Early in the nineteenth century, when Gondar was still the nominal capital, Ras Gugsa, the most powerful noble of the day, chose this town as his
headquarters
; and he was succeeded by Ras Ali, to whose court Lord Palmerston sent Walter Plowden as consul in 1848. Plowden was accompanied by John Bell, who had been with him on his first visit to Abyssinia in 1843 and who was to become a close friend of the Emperor Theodore. On arrival Plowden wrote, ‘Debre Tabor … is cold and healthy, but there is no stone house in it but that of the Ras.’ Three years of negotiation led to a trade treaty, which was signed in Ras Ali’s inner tent where the nobleman and the consul sat on carpets laid over the bare earth. Plowden wrote, ‘After the Abyssinian manner he (Ras Ali) kept talking … about a horse that was tied in the tent, and that was nearly treading me underfoot a dozen times.’ A few months later Ras Ali was conquered by Kassa (Theodore to be) and after his coronation Kassa also made Debre Tabor his headquarters because he despised Gondar as a ‘city of merchants’. Then, before moving to Magdala, he burned Debre Tabor to the ground – not a difficult feat, if there was only one stone house among hundreds of
tukuls
.

In 1879 General Gordon arrived at Debre Tabor from Egypt, to make peace on the Khedive’s behalf. The rebuilt town had become Yohannes IV’s capital and Gordon was not impressed by the highland nobles. He wrote, ‘I have seen many peoples, but I never met with a more fierce, savage set than these. The peasantry are good enough.’ At that time there were several foreigners at the court. Gordon mentions meeting the Greek consul from Suez and three Italians – and this afternoon, in a
tej-beit
, I met an English-speaking local merchant who told me that his great-grandfather was ‘an Egyptian Greek’. Yohannes IV and General Gordon did not get on well. The only thing they had in common was their destiny, for both were soon to be killed by followers of the Mahdi.

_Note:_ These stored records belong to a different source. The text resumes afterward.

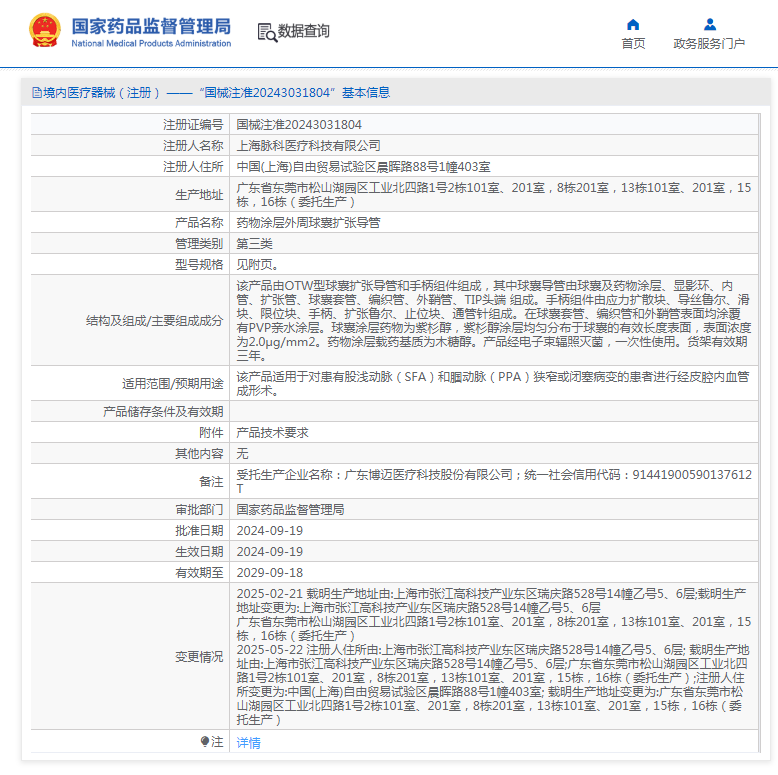778x775 pixels.
Task: Open the 数据查询 search icon
Action: click(x=267, y=32)
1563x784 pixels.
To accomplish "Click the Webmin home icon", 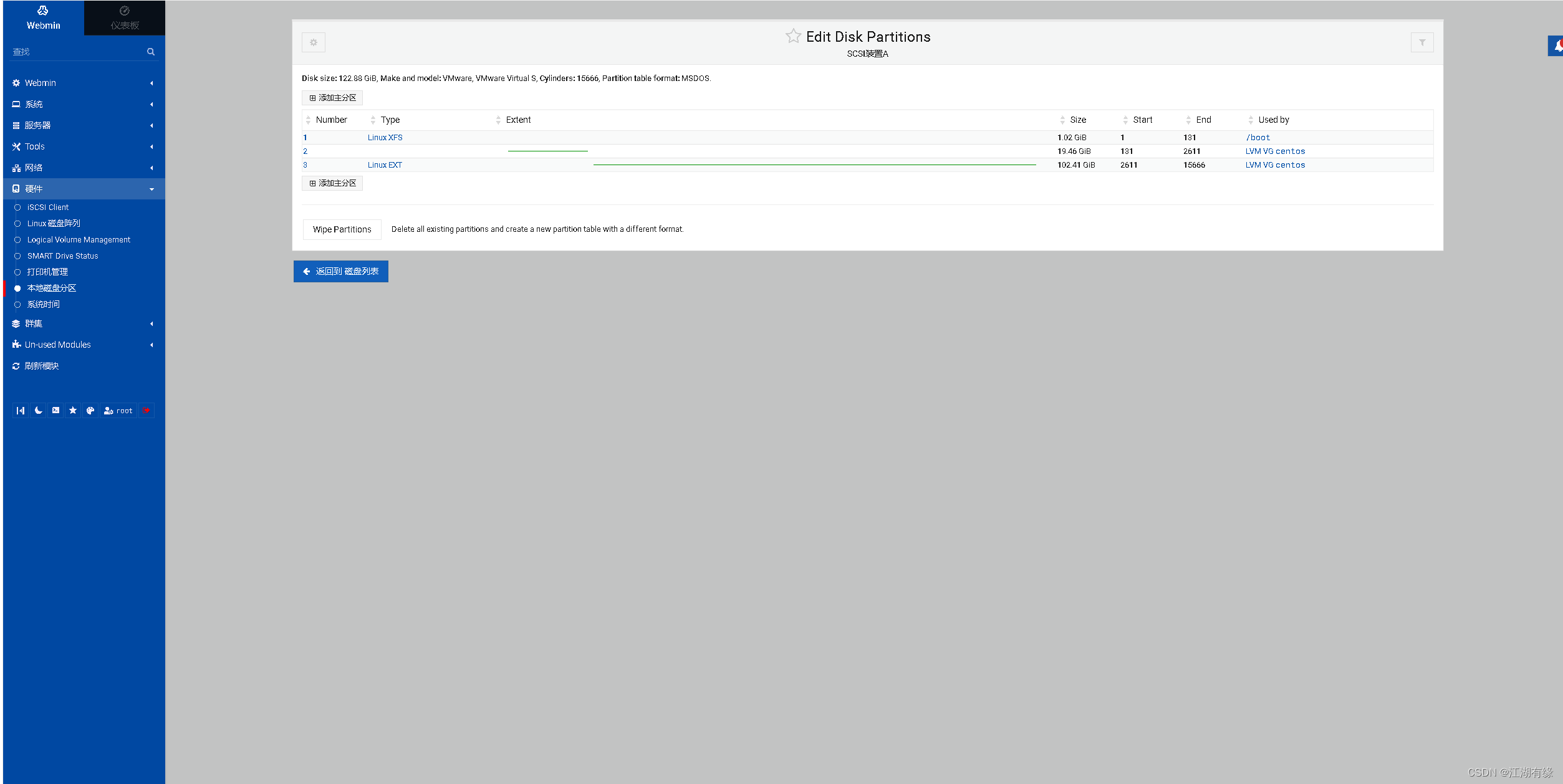I will click(x=41, y=10).
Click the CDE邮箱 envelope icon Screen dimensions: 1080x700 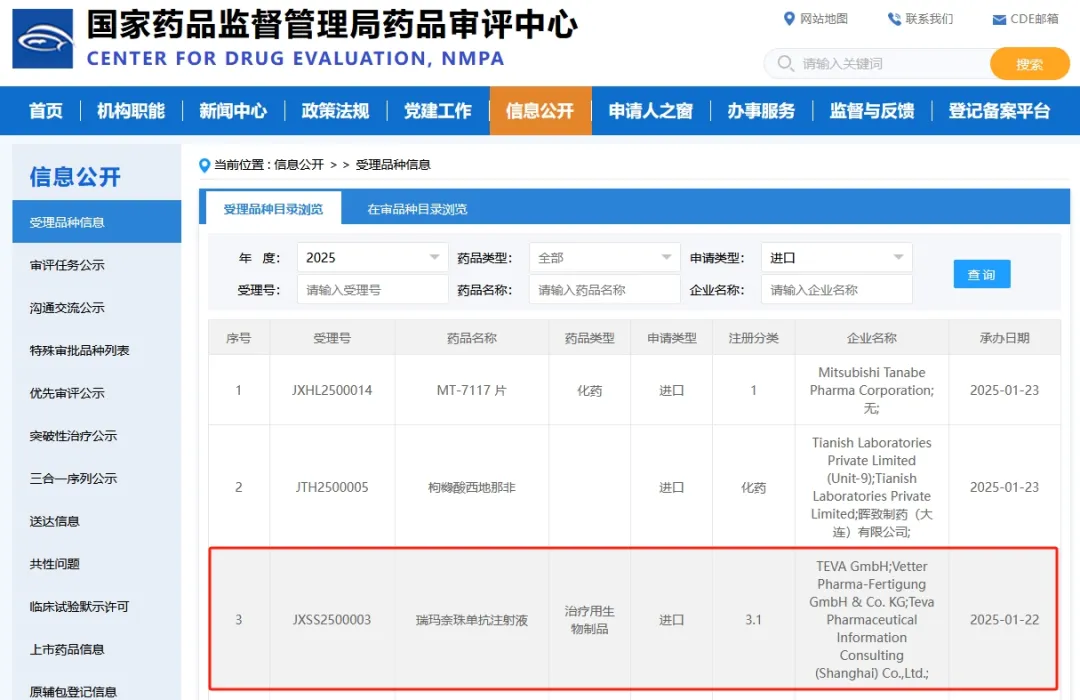tap(998, 20)
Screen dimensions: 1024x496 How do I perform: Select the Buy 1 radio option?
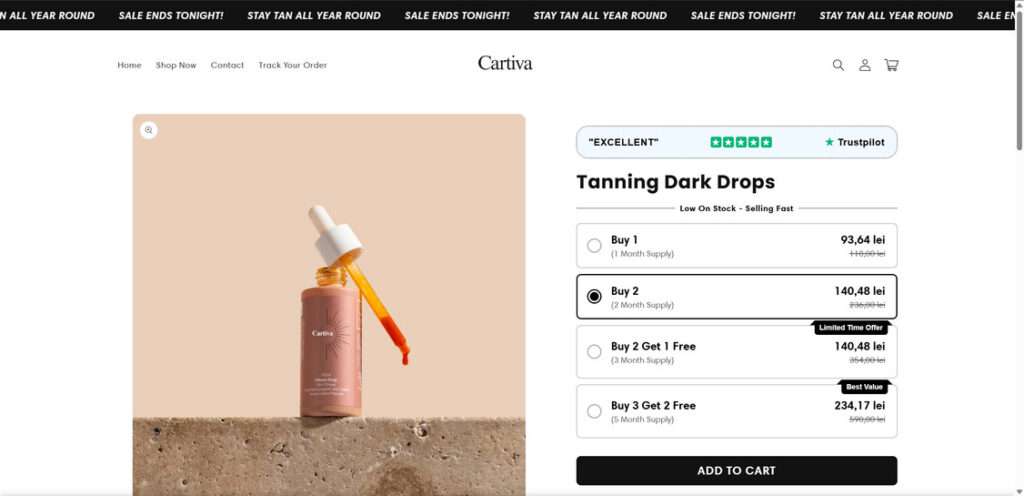point(594,246)
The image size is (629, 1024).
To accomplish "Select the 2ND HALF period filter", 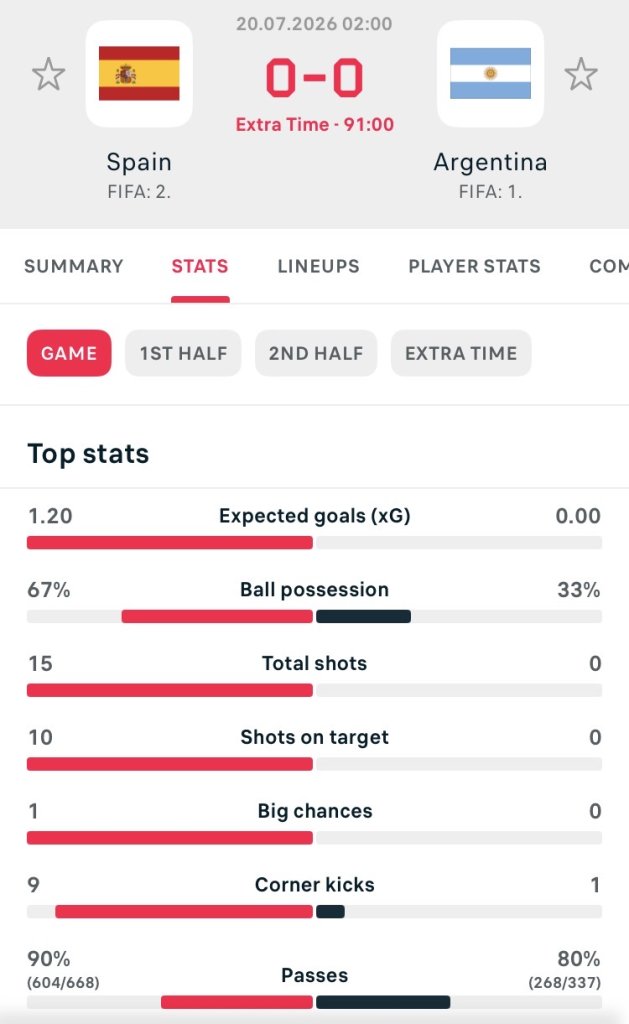I will point(316,353).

Returning to the town, I spent a few hours drinking in
tej-beits
and walking along rough laneways beneath tall blue-gums between solid houses of stone and mud. The population is now about 7,000 and the people are polite and friendly; as this is one of the province’s most important market-centres 3,000 outsiders
sometimes attend the Saturday market. Debre Tabor is also renowned for the number of its hyenas, the largeness of its donkeys and the potency of its
araki
– which is sold in Gondar, and sometimes even in Addis.